→ YOUR OBJECTIVE:
Pick out each line of the records in which the word "معین" appears.

[Extracted data entries]
········

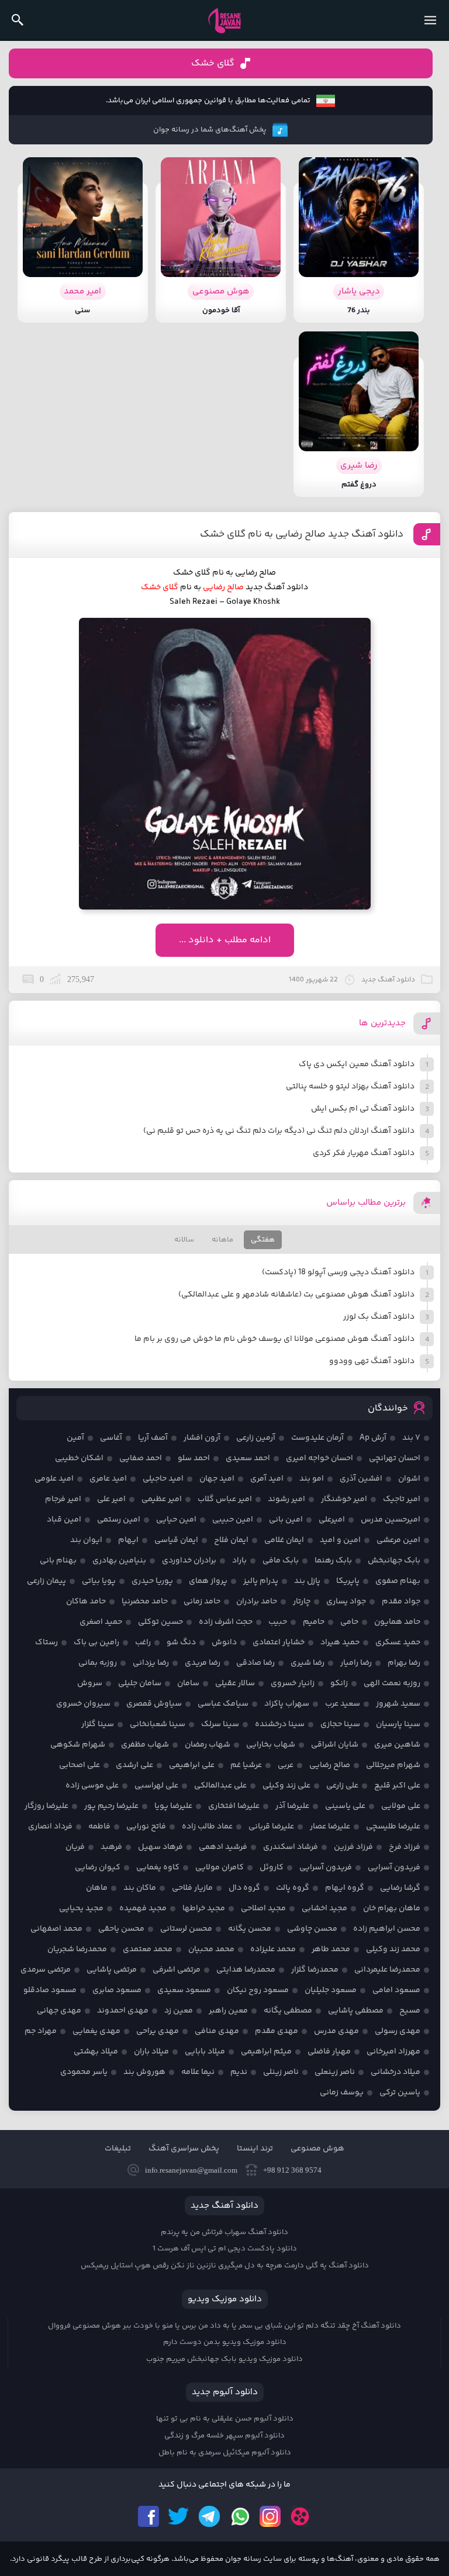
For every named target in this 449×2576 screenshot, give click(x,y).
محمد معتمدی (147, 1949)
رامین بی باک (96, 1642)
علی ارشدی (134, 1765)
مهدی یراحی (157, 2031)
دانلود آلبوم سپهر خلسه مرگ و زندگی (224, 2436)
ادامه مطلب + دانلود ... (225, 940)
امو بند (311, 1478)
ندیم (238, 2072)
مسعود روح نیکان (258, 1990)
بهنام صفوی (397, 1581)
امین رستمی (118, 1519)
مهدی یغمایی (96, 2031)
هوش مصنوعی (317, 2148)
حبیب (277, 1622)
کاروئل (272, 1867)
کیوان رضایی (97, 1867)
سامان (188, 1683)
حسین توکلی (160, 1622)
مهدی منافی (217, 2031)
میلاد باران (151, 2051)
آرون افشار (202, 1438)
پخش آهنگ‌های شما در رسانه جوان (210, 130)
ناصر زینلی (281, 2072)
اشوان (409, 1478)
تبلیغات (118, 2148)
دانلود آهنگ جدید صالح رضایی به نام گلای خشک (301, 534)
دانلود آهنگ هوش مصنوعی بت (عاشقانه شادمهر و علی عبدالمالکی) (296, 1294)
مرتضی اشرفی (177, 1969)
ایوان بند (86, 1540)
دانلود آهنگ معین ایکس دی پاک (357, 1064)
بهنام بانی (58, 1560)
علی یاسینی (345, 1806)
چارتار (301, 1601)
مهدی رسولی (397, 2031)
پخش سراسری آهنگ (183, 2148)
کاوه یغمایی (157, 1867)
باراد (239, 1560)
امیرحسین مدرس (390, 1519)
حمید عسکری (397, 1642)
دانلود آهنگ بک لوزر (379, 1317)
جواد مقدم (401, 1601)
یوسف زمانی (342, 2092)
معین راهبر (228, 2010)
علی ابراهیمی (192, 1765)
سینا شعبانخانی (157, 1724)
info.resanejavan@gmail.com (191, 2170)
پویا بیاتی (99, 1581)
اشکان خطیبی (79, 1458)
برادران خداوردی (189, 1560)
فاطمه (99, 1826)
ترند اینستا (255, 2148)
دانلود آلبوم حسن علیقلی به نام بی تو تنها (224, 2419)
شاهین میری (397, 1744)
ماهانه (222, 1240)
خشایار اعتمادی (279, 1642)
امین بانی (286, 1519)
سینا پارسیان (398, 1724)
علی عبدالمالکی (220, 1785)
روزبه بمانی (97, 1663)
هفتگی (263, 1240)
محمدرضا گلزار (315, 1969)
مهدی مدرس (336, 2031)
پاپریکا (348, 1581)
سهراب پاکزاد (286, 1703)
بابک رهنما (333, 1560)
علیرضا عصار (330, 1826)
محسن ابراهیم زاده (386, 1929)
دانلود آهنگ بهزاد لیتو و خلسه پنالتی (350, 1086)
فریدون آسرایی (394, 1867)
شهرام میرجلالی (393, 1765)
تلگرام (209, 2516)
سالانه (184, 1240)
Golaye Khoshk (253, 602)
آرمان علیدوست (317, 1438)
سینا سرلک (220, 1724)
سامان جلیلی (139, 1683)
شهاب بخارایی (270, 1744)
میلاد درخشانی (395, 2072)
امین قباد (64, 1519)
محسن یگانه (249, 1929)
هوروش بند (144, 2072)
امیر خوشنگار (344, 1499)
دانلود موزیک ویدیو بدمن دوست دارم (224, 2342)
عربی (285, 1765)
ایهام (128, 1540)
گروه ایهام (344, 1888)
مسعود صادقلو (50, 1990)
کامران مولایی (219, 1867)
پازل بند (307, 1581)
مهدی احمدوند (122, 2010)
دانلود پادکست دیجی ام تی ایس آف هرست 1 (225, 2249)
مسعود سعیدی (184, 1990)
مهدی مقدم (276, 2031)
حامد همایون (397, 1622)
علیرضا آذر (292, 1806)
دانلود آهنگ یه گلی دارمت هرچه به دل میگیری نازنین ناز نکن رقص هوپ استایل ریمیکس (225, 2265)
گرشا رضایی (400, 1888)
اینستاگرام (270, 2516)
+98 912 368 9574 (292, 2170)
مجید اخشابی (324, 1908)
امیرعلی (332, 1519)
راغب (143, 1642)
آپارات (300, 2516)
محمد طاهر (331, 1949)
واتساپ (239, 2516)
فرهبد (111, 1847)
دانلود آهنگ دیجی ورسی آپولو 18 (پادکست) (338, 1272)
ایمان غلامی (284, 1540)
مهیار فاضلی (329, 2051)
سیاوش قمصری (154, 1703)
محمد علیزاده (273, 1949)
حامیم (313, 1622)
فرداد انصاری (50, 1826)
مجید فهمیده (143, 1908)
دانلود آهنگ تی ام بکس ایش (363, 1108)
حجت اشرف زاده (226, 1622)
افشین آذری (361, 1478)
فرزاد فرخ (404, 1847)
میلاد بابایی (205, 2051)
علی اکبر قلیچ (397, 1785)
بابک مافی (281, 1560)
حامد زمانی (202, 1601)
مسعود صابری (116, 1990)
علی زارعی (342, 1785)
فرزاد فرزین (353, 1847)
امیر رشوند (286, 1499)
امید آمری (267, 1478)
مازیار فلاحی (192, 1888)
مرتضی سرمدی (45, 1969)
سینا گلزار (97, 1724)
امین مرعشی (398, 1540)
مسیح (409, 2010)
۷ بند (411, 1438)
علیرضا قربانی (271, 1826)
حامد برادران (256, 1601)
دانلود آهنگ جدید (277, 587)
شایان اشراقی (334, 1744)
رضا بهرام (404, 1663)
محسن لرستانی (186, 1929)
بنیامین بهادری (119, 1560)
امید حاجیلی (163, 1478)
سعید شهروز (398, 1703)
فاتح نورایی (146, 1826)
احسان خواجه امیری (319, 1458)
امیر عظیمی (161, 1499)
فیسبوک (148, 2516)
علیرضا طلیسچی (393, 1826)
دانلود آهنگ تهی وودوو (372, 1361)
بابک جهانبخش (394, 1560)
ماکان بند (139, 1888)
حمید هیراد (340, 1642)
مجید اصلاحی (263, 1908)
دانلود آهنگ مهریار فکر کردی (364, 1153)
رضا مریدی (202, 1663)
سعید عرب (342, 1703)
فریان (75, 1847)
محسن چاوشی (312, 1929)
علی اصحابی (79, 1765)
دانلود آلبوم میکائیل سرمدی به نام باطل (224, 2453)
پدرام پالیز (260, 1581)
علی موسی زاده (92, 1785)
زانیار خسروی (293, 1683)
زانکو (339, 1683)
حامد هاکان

········

→ SOLVED PROBLEM:
دانلود آهنگ معین ایکس دی پاک (357, 1064)
معین راهبر (228, 2010)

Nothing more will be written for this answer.